Hari ini Alska memaksaku untuk belajar menyetir mobil secara manual, katanya supaya aku bisa membawa Nia dalam keadaan darurat ke rumah sakit. Aku berharap Nia akan selalu baik-baik saja dalam waktu dekat karena aku tidak percaya akan bisa menyetir dengan baik dalam waktu dekat.

“Oke, aku udah ngenalin semua tombol-tombolnya. Sekarang kamu perhatiin aku nyetir mobil ini.” Ucapnya lagi dan aku mengangguk.

“Pertama, yang udah aku kasih tau, injak koplingnya dulu… terus pindahin giginya ke nomor satu. Oke?”

“Oke.” Ucapku.

“Nah, abis itu kamu bisa lihat? Mobilnya udah jalan sendiri, pelan. Abis itu baru deh, kamu lepas koplingnya pelan-pelan, terus injak pedal gas dikit aja. Jangan injak pedal gas kalo kamu belum lepas koplingnya, atau kamu masih injak kuat-kuat koplingnya. Paham?”

“Paham.” Balasku.

“Oke, sekarang kamu bisa lihat sendiri mobilnya udah jalan, sekarang aku mau belok nih. Kalo belokannya sembilan puluh derajat, lebih baik kamu nggak injak gas, gantinya, kamu injak kopling terus pindahin giginya ke nomor dua. Kayak gini.”

Aku terus memperhatikan apa yang Alska ajarkan. Kulihat mobilnya berbelok selagi ia memutar setirnya.

“Kaya gitu, terus kalo kamu mau berhenti… cukup injak rem, terus injak koplingnya juga, pindahin giginya ke netral. Kaya gini… nah, mobilnya udah berhenti. Kamu mau coba?” tawar Alska.
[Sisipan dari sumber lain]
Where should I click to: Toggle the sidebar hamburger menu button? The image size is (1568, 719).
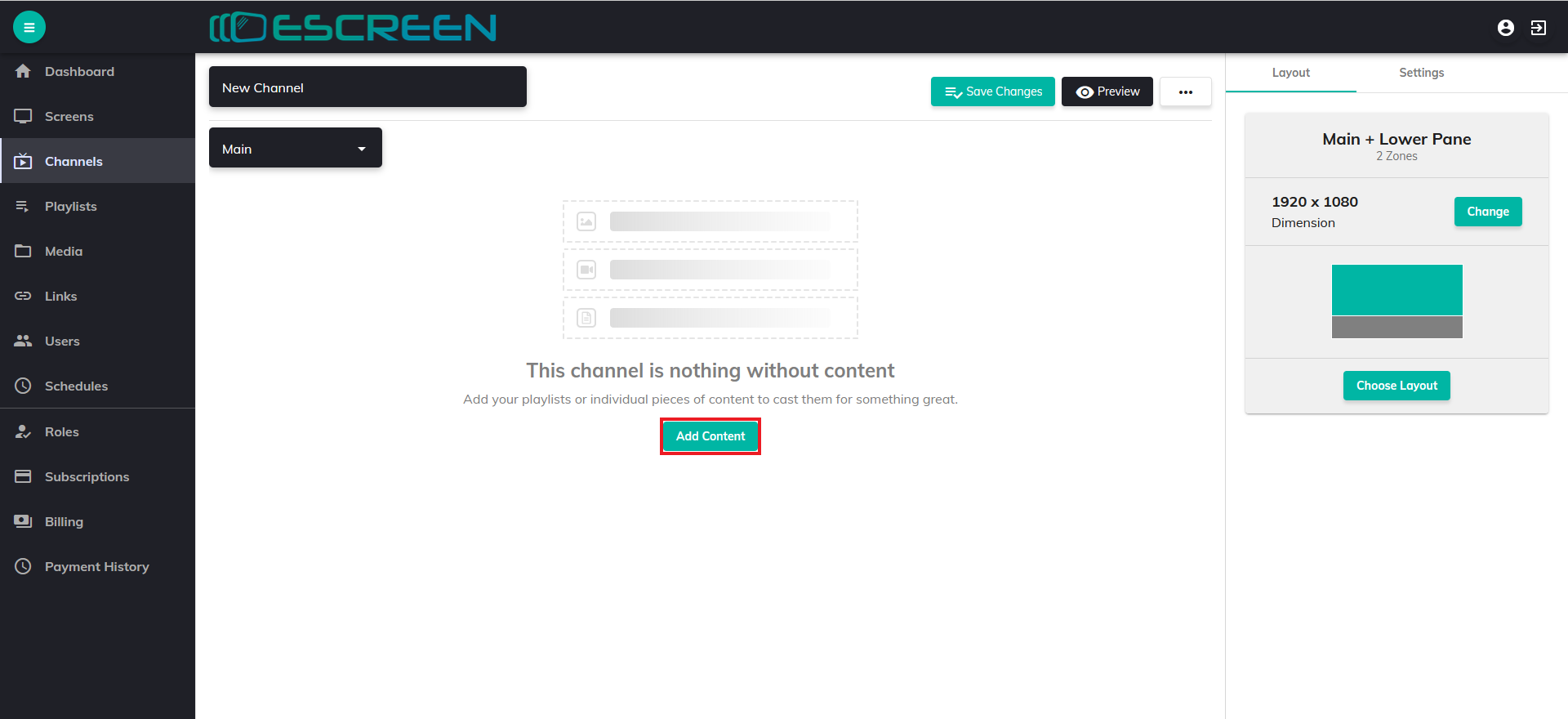click(x=29, y=27)
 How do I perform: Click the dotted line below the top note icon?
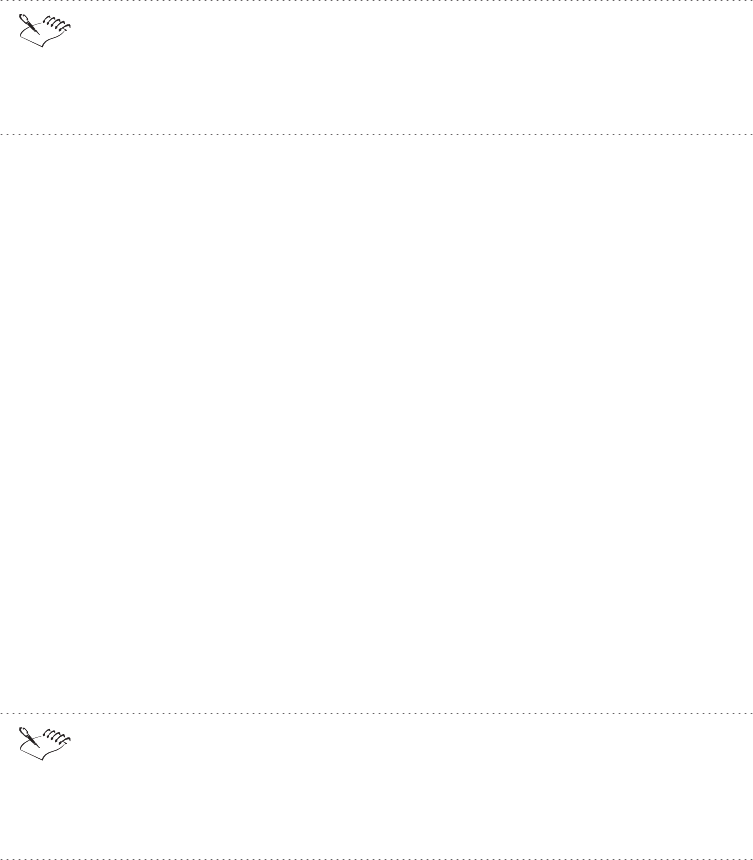coord(376,134)
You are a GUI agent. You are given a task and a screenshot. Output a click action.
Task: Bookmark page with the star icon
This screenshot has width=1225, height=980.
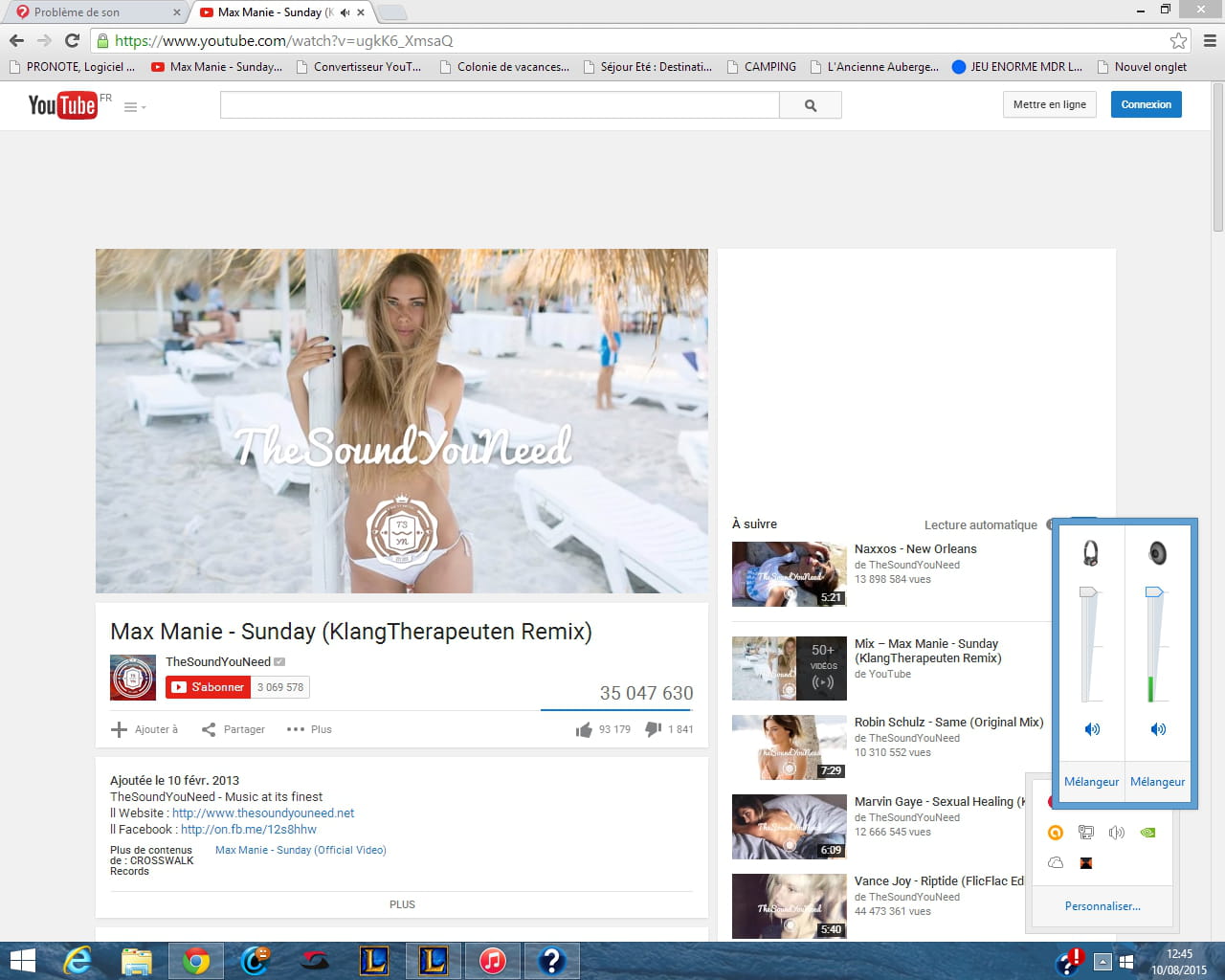(1178, 40)
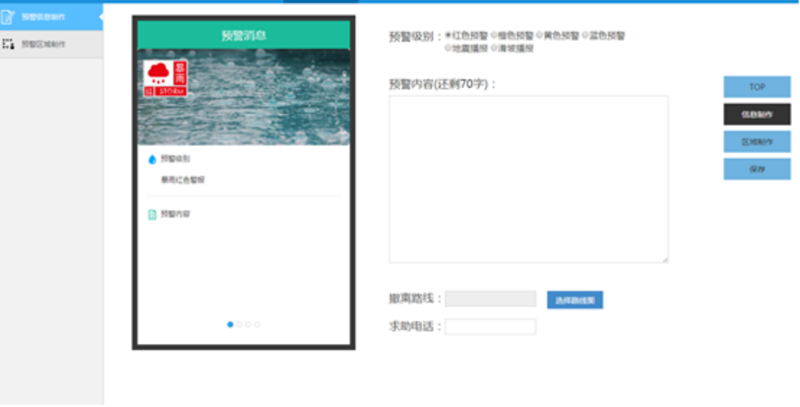Select the 红色预警 radio button
The width and height of the screenshot is (800, 407).
(447, 35)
“Boleh.” Segera saja aku keluar dari kursi penumpang depan, berputar, dan masuk ke dalam kursi pengemudi. Alska sudah duduk di kursi yang kutempati sebelumnya. Aku memasang sabuk pengaman terlebih dahulu, seperti yang dia ajarkan sebelum memulai menyetir.

“Oke, ini tombol buat sein, cara nyalainnya kaya gini. Bener?” tanyaku memastikan.
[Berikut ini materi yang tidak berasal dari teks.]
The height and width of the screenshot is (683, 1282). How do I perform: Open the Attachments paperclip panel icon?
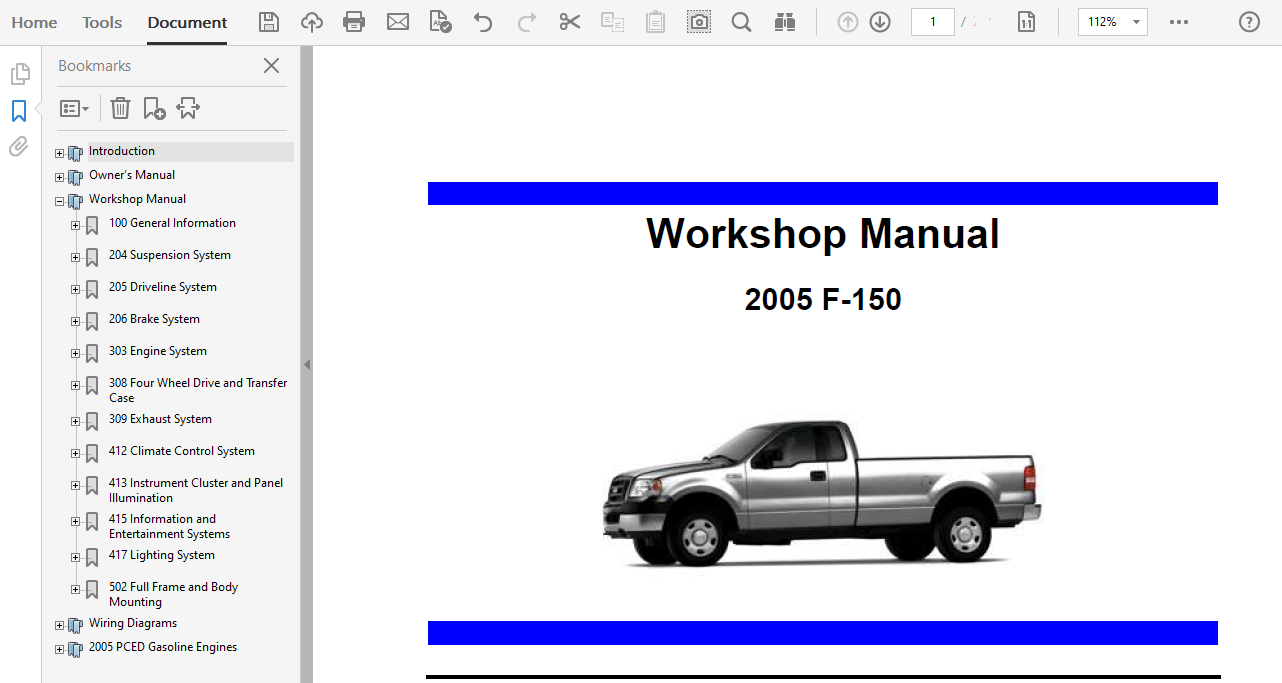[19, 148]
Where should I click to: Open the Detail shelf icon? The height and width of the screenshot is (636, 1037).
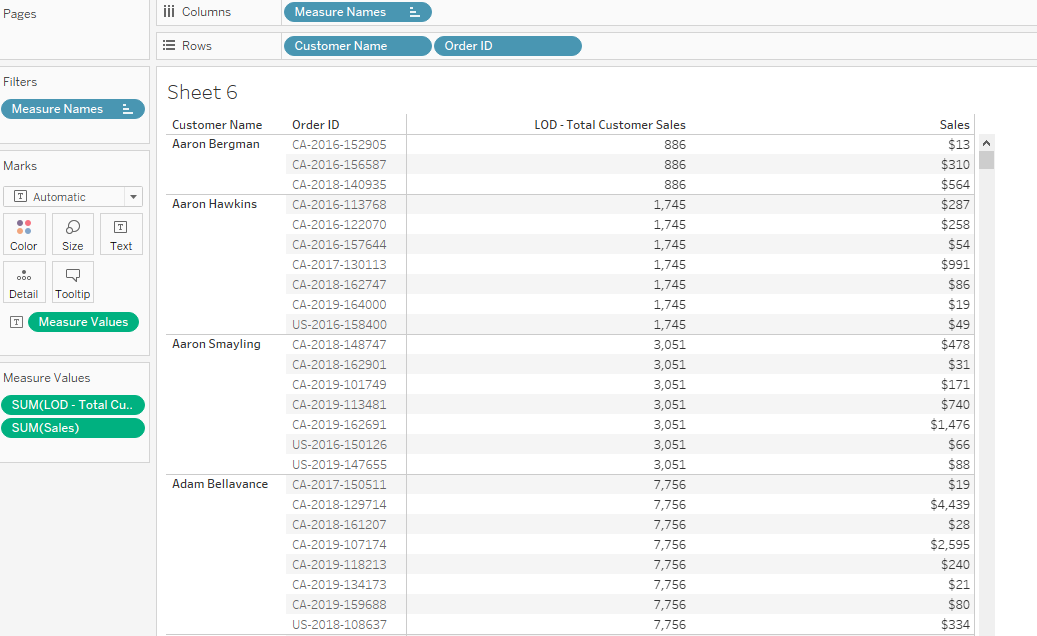point(23,282)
“Bener, lanjut.” Ucap Alska.

“Ini tombol buat wiper, kalo kaca depan geser ke garis ini terus kalo hujannya ringan turunin satu kali ke bawah. Kalo hujannya sedang turunin satu lagi, dan ini otomatis. Kalo mau satu kali ngebersihin cukup gunain tombol. Apa aku udah benar?” tanyaku lagi.

“Kamu bakal jadi supir dalam beberapa hari.” Puji Alska sebagai balasannya.
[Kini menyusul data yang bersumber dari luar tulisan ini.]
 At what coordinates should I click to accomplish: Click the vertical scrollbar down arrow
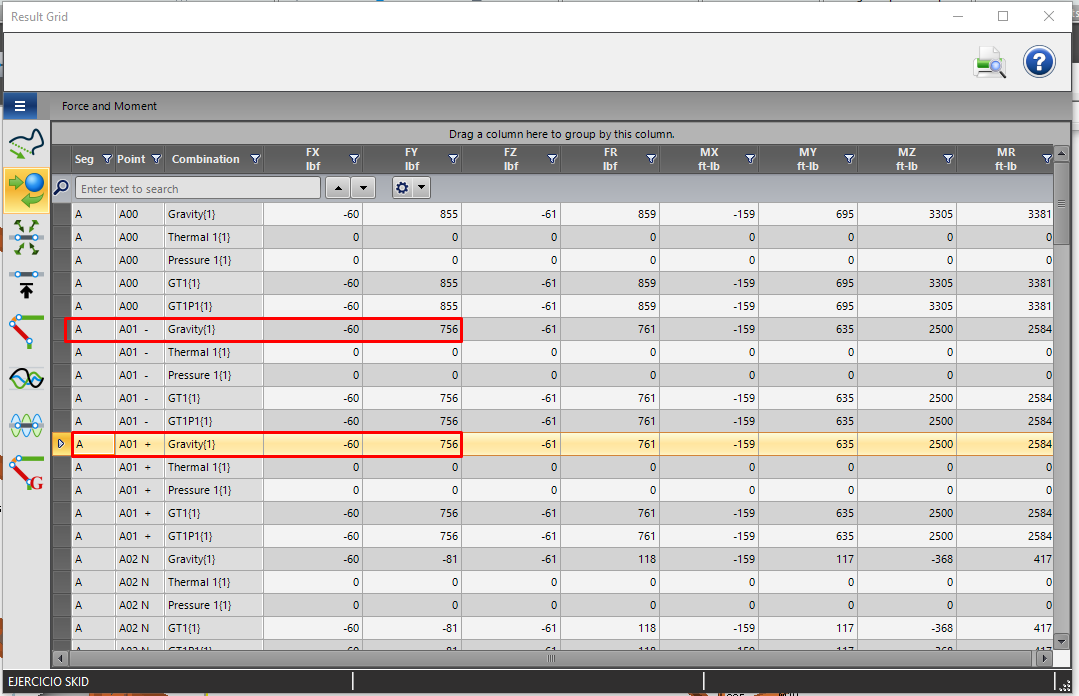point(1061,641)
“Thanks, aku nyalain mesinnya dan coba jalanin, ya?” ucapku. Dan mulai menginjak kopling terlebih dahulu, baru memindahkan giginya ke nomor satu.

“Oke Mara, kamu jangan injak pedal gas barengan.” Ucap Alska sambil sedikit menahan napasnya.

Mendengar suara panik Alska aku jadi ingin menjahilinya, aku menginjak pedal gas dan…

“MARA!!!” aku tertawa karena ternyata mobilnya sedikit naik ke atas dan Alska berteriak memekakkan telinga. Dia memukul-mukul lengan atasku dengan keras dan tawaku ikut semakin keras.

Kakiku masih menginjak pedal rem dan kopling, giginya sudah kupindahkan ke posisi netral.

Aku menatap Awi melalui kaca depan, di sana Awi juga tertawa keras, saat kulihat Alska wajahnya masih shock.

“Itu nggak lucu, bahaya tau!” kesalnya.

“Oke, oke. Hahaha… tapi muka kamu lucu banget.” Aku berusaha meredakan tawaku dan kembali fokus belajar menyetir.

Aku belajar menjalankan mobil dengan kecepatan ringan hingga sedang, lalu memarkirkan mobil, membelok, dan masih banyak yang belum ku pelajari karena langit sudah mulai senja.

Alska mengantarku ke rumah tetapi dia tidak ikut pulang. Karena dia sudah janji untuk makan malam bersama… Bay.

Sepertinya dia akan menjadi pacar pertama Alska, dan aku tidak ingin membahas kisah percintaan mereka karena aku tidak pernah terlibat di dalamnya.

“Sepertinya… malam ini bakal banyak bintang. Sebaiknya kita naik atap nanti.” Ucap Awi, aku melihatnya menatap langit senja.

“Kok bisa tahu?” tanyaku sedikit keheranan. Padahal tidak ada bulan juga yang terlihat, kenapa dia bisa mengetahui itu hanya dengan melihat langit senja?

“Kan udah dibilang, aku bintang.” Jawabnya meledek.